Mes beaux-parents ont toujours fait passer le devoir avant tout. Il n'étaient pas très riches et avaient trois enfants. Ils étaient profondément catholiques et ont choisi de mettre leurs enfants à l'école privée, quitte à faire des sacrifices financiers. Tout ça pour que leur fils, qui a fréquenté l'école de garçons Saint-S... de la maternelle à la terminale, épouse une mécréante, ne se marie pas à l'église et ne baptise pas ses deux filles. Mais j'ai trop de respect pour les vrais croyants, même si je ne les comprends pas vraiment, pour accepter un mariage religieux de façade, juste pour avoir une cérémonie et de la musique. En plus j'ai horreur de l'orgue.
Quand je pense à leur vie, ça m'attriste un peu. Ils ne vont jamais au restaurant sauf les jours de trajet vers l'Aveyron (le travail de mon beau-père les a amenés dans l'Est dans les années soixante), il faut bien passer une nuit à l'hôtel vu la distance. Ma belle-mère n'est jamais allée à l'étranger et ne connaît presque rien de la France. Elle rêve encore de ses années d'enfance à Paris mais n'y est jamais retournée. Elle se reprend si le mot "j'adore" lui échappe et rectifie "on n'adore que Dieu seul". Son éducation austère l'a empêchée de montrer de la tendresse à ses deux filles et leur relation en souffre. En revanche, elle idolâtre son fils, peut-être aussi parce qu'il "remplace" un autre fils mort enfant. Et puis dans son éducation, les filles sont faites pour le devoir, il faut les éduquer, leur apprendre les tâches ménagères et tout le reste. Un garçon ce n'est pas pareil.
************
### CONSIGNES
(a) Recopiez fidèlement le passage du texte sur les beaux-parents qui commence aux mots « Quand je pense » et s'arrête après « n'est pas pareil. ».
(b) Traduisez en anglais cette phrase du texte sur les beaux-parents : « Ma belle-mère n'est jamais allée à l'étranger et ne connaît presque rien de la France. »

### DONNÉES FOURNIES
************
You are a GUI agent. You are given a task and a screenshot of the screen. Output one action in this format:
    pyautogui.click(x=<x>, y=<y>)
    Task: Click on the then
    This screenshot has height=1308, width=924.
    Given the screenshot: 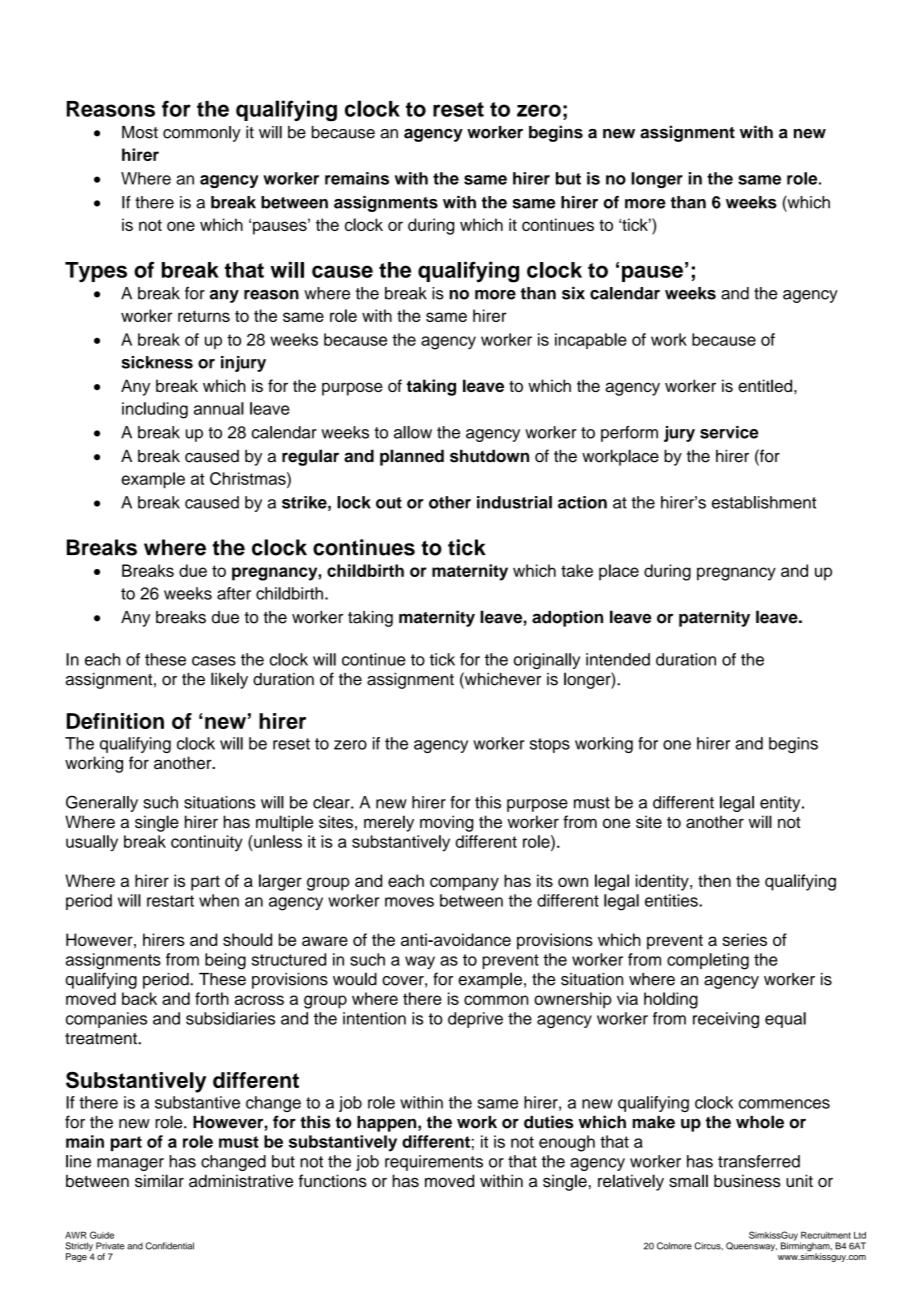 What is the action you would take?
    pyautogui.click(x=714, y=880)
************
### RÉPONSES
(a)
Quand je pense à leur vie, ça m'attriste un peu. Ils ne vont jamais au restaurant sauf les jours de trajet vers l'Aveyron (le travail de mon beau-père les a amenés dans l'Est dans les années soixante), il faut bien passer une nuit à l'hôtel vu la distance. Ma belle-mère n'est jamais allée à l'étranger et ne connaît presque rien de la France. Elle rêve encore de ses années d'enfance à Paris mais n'y est jamais retournée. Elle se reprend si le mot "j'adore" lui échappe et rectifie "on n'adore que Dieu seul". Son éducation austère l'a empêchée de montrer de la tendresse à ses deux filles et leur relation en souffre. En revanche, elle idolâtre son fils, peut-être aussi parce qu'il "remplace" un autre fils mort enfant. Et puis dans son éducation, les filles sont faites pour le devoir, il faut les éduquer, leur apprendre les tâches ménagères et tout le reste. Un garçon ce n'est pas pareil.

(b) My mother-in-law has never been abroad and knows almost nothing about France.